• **What you should do**: A word-for-word restatement of all the records is the required answer.

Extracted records
------------------------------------------------------------------------
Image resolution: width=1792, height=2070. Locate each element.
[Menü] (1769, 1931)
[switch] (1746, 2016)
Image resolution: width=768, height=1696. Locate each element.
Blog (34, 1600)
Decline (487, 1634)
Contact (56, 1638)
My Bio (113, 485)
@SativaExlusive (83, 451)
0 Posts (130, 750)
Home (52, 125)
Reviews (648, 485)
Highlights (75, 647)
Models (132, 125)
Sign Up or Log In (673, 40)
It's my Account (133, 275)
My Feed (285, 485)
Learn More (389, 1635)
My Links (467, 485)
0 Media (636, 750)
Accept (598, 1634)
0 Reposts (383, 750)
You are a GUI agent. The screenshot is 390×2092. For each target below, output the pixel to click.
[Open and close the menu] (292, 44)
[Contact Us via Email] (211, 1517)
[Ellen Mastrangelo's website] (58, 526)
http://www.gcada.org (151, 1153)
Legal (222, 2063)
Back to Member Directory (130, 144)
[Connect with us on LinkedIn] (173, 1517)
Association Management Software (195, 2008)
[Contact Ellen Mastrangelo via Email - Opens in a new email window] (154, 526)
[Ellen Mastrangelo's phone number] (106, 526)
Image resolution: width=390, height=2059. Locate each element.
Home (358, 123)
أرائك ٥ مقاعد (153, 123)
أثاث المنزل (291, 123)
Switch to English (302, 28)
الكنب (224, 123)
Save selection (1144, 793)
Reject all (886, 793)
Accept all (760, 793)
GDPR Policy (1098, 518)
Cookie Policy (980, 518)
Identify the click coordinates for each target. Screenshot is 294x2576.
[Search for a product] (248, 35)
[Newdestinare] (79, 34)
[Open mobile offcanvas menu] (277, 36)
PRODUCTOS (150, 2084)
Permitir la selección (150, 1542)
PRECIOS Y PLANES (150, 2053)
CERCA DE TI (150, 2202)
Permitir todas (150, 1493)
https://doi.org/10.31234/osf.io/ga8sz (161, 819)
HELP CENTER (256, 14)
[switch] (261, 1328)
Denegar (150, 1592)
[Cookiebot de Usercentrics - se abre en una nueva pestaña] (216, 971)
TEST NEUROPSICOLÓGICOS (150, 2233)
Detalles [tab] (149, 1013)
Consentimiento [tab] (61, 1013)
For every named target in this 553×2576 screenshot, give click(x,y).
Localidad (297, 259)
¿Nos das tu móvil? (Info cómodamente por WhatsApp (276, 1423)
------------------------------------------------------------------------
• **Response to this task**:
Image resolution: width=1792, height=2070. Locate each element.
[Menü] (1769, 1931)
[switch] (1746, 2016)
Image resolution: width=768, height=1696. Locate each element.
Blog (34, 1600)
Decline (487, 1634)
Contact (56, 1638)
My Bio (113, 485)
@SativaExlusive (83, 451)
0 Posts (130, 750)
Home (52, 125)
Reviews (648, 485)
Highlights (75, 647)
Models (132, 125)
Sign Up or Log In (673, 40)
It's my Account (133, 275)
My Feed (285, 485)
Learn More (389, 1635)
My Links (467, 485)
0 Media (636, 750)
Accept (598, 1634)
0 Reposts (383, 750)
You are a GUI agent. The screenshot is 390×2092. For each target below, output the pixel to click.
[Open and close the menu] (292, 44)
[Contact Us via Email] (211, 1517)
[Ellen Mastrangelo's website] (58, 526)
http://www.gcada.org (151, 1153)
Legal (222, 2063)
Back to Member Directory (130, 144)
[Connect with us on LinkedIn] (173, 1517)
Association Management Software (195, 2008)
[Contact Ellen Mastrangelo via Email - Opens in a new email window] (154, 526)
[Ellen Mastrangelo's phone number] (106, 526)
Image resolution: width=390, height=2059. Locate each element.
Home (358, 123)
أرائك ٥ مقاعد (153, 123)
أثاث المنزل (291, 123)
Switch to English (302, 28)
الكنب (224, 123)
Save selection (1144, 793)
Reject all (886, 793)
Accept all (760, 793)
GDPR Policy (1098, 518)
Cookie Policy (980, 518)
Identify the click coordinates for each target. Screenshot is 294x2576.
[Search for a product] (248, 35)
[Newdestinare] (79, 34)
[Open mobile offcanvas menu] (277, 36)
PRODUCTOS (150, 2084)
Permitir la selección (150, 1542)
PRECIOS Y PLANES (150, 2053)
CERCA DE TI (150, 2202)
Permitir todas (150, 1493)
https://doi.org/10.31234/osf.io/ga8sz (161, 819)
HELP CENTER (256, 14)
[switch] (261, 1328)
Denegar (150, 1592)
[Cookiebot de Usercentrics - se abre en una nueva pestaña] (216, 971)
TEST NEUROPSICOLÓGICOS (150, 2233)
Detalles [tab] (149, 1013)
Consentimiento [tab] (61, 1013)
For every named target in this 553×2576 screenshot, give click(x,y).
Localidad (297, 259)
¿Nos das tu móvil? (Info cómodamente por WhatsApp (276, 1423)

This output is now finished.